Source data:
·····

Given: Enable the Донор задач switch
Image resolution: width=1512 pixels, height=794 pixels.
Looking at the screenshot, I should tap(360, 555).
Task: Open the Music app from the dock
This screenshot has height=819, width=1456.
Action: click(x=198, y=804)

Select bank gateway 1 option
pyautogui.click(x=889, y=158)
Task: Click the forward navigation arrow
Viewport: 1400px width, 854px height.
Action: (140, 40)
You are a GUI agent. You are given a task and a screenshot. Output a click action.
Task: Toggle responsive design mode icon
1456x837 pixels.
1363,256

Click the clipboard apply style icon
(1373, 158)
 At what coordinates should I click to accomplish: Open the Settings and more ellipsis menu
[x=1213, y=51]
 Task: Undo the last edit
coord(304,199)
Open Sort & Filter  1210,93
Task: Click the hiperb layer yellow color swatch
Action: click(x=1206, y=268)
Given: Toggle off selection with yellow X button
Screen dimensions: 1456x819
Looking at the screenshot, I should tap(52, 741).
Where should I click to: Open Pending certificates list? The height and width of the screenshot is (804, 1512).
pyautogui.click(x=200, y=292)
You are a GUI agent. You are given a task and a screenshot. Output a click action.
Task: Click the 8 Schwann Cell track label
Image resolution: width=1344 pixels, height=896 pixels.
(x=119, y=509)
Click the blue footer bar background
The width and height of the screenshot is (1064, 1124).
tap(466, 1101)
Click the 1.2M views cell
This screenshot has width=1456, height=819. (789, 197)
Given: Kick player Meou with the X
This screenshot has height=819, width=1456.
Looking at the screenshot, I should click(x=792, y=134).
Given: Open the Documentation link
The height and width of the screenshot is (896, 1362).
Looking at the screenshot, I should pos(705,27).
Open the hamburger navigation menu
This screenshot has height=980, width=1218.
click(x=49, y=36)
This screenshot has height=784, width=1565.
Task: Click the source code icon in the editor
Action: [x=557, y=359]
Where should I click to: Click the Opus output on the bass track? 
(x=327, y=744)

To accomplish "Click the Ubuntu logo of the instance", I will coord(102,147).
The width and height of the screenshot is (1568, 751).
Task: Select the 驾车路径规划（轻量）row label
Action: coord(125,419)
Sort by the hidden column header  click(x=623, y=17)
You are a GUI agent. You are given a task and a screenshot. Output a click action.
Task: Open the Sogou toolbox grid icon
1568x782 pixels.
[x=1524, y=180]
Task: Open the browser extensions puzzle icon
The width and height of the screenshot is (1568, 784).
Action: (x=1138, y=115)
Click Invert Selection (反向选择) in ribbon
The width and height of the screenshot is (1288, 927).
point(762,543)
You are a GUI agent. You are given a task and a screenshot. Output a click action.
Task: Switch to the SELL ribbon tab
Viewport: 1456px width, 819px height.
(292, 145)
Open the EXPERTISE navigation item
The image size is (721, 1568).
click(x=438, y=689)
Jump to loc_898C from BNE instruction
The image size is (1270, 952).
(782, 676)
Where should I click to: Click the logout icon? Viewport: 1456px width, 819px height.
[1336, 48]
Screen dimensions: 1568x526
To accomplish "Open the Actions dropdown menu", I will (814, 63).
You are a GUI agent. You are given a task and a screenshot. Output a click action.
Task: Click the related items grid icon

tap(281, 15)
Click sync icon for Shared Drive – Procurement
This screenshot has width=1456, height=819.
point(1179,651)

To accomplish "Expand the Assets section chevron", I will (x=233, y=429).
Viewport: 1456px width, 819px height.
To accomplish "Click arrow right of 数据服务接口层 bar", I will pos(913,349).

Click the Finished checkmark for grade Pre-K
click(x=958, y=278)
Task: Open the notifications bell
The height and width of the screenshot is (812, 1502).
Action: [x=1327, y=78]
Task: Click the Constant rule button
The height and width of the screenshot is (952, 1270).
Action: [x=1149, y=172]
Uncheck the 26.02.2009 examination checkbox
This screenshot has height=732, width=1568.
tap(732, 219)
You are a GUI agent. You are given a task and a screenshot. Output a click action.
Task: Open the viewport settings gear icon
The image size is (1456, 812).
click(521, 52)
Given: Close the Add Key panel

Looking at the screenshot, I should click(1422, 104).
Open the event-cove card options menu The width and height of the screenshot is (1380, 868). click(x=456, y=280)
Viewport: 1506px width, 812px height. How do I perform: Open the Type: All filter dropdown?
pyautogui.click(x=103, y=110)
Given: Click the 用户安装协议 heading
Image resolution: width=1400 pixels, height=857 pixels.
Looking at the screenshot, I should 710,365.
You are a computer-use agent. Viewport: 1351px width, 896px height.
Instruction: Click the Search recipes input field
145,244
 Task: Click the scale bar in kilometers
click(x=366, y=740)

·····

WORK ORDER: Retype each record above so that every word stays exactly the same.

EXERCISE ANSWER:
Given: Enable the Донор задач switch
Image resolution: width=1512 pixels, height=794 pixels.
Looking at the screenshot, I should tap(360, 555).
Task: Open the Music app from the dock
This screenshot has height=819, width=1456.
Action: click(x=198, y=804)

Select bank gateway 1 option
pyautogui.click(x=889, y=158)
Task: Click the forward navigation arrow
Viewport: 1400px width, 854px height.
Action: (140, 40)
You are a GUI agent. You are given a task and a screenshot. Output a click action.
Task: Toggle responsive design mode icon
1456x837 pixels.
1363,256

Click the clipboard apply style icon
(1373, 158)
 At what coordinates should I click to accomplish: Open the Settings and more ellipsis menu
[x=1213, y=51]
 Task: Undo the last edit
coord(304,199)
Open Sort & Filter  1210,93
Task: Click the hiperb layer yellow color swatch
Action: click(x=1206, y=268)
Given: Toggle off selection with yellow X button
Screen dimensions: 1456x819
Looking at the screenshot, I should tap(52, 741).
Where should I click to: Open Pending certificates list? The height and width of the screenshot is (804, 1512).
pyautogui.click(x=200, y=292)
You are a GUI agent. You are given a task and a screenshot. Output a click action.
Task: Click the 8 Schwann Cell track label
Image resolution: width=1344 pixels, height=896 pixels.
(x=119, y=509)
Click the blue footer bar background
The width and height of the screenshot is (1064, 1124).
tap(466, 1101)
Click the 1.2M views cell
This screenshot has width=1456, height=819. (789, 197)
Given: Kick player Meou with the X
This screenshot has height=819, width=1456.
Looking at the screenshot, I should click(x=792, y=134).
Given: Open the Documentation link
The height and width of the screenshot is (896, 1362).
Looking at the screenshot, I should pos(705,27).
Open the hamburger navigation menu
This screenshot has height=980, width=1218.
click(x=49, y=36)
This screenshot has height=784, width=1565.
Task: Click the source code icon in the editor
Action: [x=557, y=359]
Where should I click to: Click the Opus output on the bass track? 
(x=327, y=744)

To accomplish "Click the Ubuntu logo of the instance", I will coord(102,147).
The width and height of the screenshot is (1568, 751).
Task: Select the 驾车路径规划（轻量）row label
Action: coord(125,419)
Sort by the hidden column header  click(x=623, y=17)
You are a GUI agent. You are given a task and a screenshot. Output a click action.
Task: Open the Sogou toolbox grid icon
1568x782 pixels.
[x=1524, y=180]
Task: Open the browser extensions puzzle icon
The width and height of the screenshot is (1568, 784).
Action: (x=1138, y=115)
Click Invert Selection (反向选择) in ribbon
The width and height of the screenshot is (1288, 927).
point(762,543)
You are a GUI agent. You are given a task and a screenshot. Output a click action.
Task: Switch to the SELL ribbon tab
Viewport: 1456px width, 819px height.
(292, 145)
Open the EXPERTISE navigation item
The image size is (721, 1568).
click(x=438, y=689)
Jump to loc_898C from BNE instruction
The image size is (1270, 952).
(782, 676)
Where should I click to: Click the logout icon? Viewport: 1456px width, 819px height.
[1336, 48]
Screen dimensions: 1568x526
To accomplish "Open the Actions dropdown menu", I will (814, 63).
You are a GUI agent. You are given a task and a screenshot. Output a click action.
Task: Click the related items grid icon

tap(281, 15)
Click sync icon for Shared Drive – Procurement
This screenshot has width=1456, height=819.
point(1179,651)

To accomplish "Expand the Assets section chevron", I will (x=233, y=429).
Viewport: 1456px width, 819px height.
To accomplish "Click arrow right of 数据服务接口层 bar", I will pos(913,349).

Click the Finished checkmark for grade Pre-K
click(x=958, y=278)
Task: Open the notifications bell
The height and width of the screenshot is (812, 1502).
Action: [x=1327, y=78]
Task: Click the Constant rule button
The height and width of the screenshot is (952, 1270).
Action: [x=1149, y=172]
Uncheck the 26.02.2009 examination checkbox
This screenshot has height=732, width=1568.
tap(732, 219)
You are a GUI agent. You are given a task and a screenshot. Output a click action.
Task: Open the viewport settings gear icon
The image size is (1456, 812).
click(521, 52)
Given: Close the Add Key panel

Looking at the screenshot, I should click(1422, 104).
Open the event-cove card options menu The width and height of the screenshot is (1380, 868). click(x=456, y=280)
Viewport: 1506px width, 812px height. How do I perform: Open the Type: All filter dropdown?
pyautogui.click(x=103, y=110)
Given: Click the 用户安装协议 heading
Image resolution: width=1400 pixels, height=857 pixels.
Looking at the screenshot, I should 710,365.
You are a computer-use agent. Viewport: 1351px width, 896px height.
Instruction: Click the Search recipes input field
145,244
 Task: Click the scale bar in kilometers
click(x=366, y=740)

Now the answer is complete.